# [WHAT IS BEING ASKED]
Copy the section of the abstract below starting at "Systemic inflammation response index as" and ending at "ill patients with AIS.", replacing "stroke" with "brain attack" each time it occurs.

# [GIVEN PASSAGE]
**********

Systemic inflammation response index as a prognostic predictor in patients with acute ischemic stroke: A propensity score matching analysis

Abstract

Background: Acute ischemic stroke (AIS), the most common type of stroke, is a major cause of morbidity and mortality worldwide. A growing number of studies have demonstrated that inflammation is a critical mechanism in AIS. Being an easily available and effective inflammatory marker, the systemic inflammation response index (SIRI) shows a high association with mortality in patients with cancer and intracerebral hemorrhage. In this study, we evaluated the potential prognostic role of SIRI in critically ill patients with AIS.

Methods: Clinic data were extracted from the Medical Information Mart data for the Intensive Care IV (MIMIC-IV) database. The optimal cutoff value of SIRI was determined by X-tile software. The primary outcome was the 90-day all-cause mortality, and the secondary outcomes were 30-day and 1-year all-cause mortality of patients with AIS. Cox proportional hazards regression analyses were used to assess the association between SIRI levels and all-cause mortality, and survival curves were estimated using the Kaplan-Meier method. Furthermore, a 1:1 propensity score matching (PSM) method was performed to balance the influence of potential confounding factors.

**********

# [INFORMATION SHOWN]
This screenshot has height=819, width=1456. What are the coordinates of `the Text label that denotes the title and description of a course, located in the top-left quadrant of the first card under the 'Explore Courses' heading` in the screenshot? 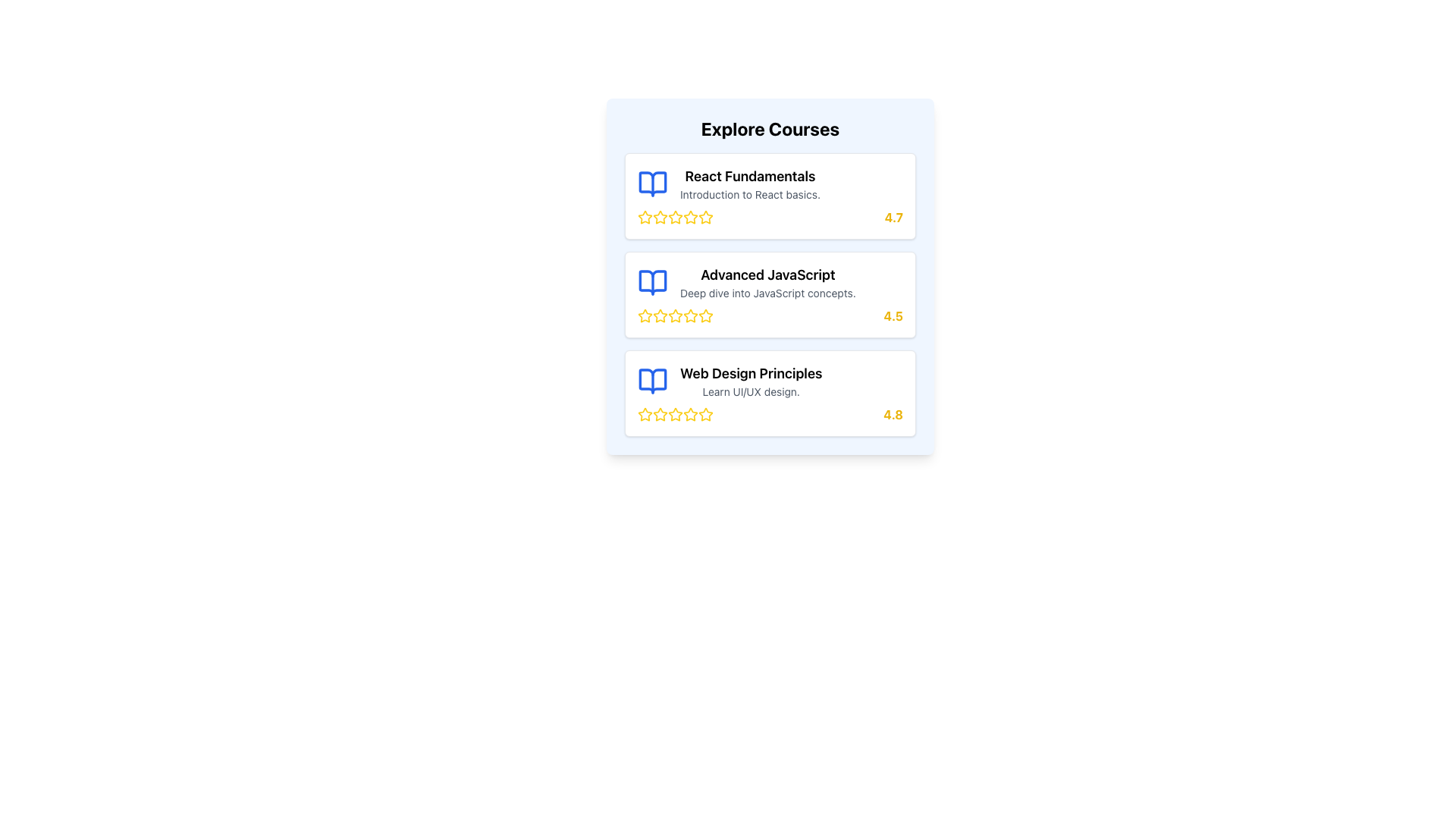 It's located at (750, 184).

**********

# [SOLVED EXERCISE]
Systemic inflammation response index as a prognostic predictor in patients with acute ischemic brain attack: A propensity score matching analysis

Abstract

Background: Acute ischemic brain attack (AIS), the most common type of brain attack, is a major cause of morbidity and mortality worldwide. A growing number of studies have demonstrated that inflammation is a critical mechanism in AIS. Being an easily available and effective inflammatory marker, the systemic inflammation response index (SIRI) shows a high association with mortality in patients with cancer and intracerebral hemorrhage. In this study, we evaluated the potential prognostic role of SIRI in critically ill patients with AIS.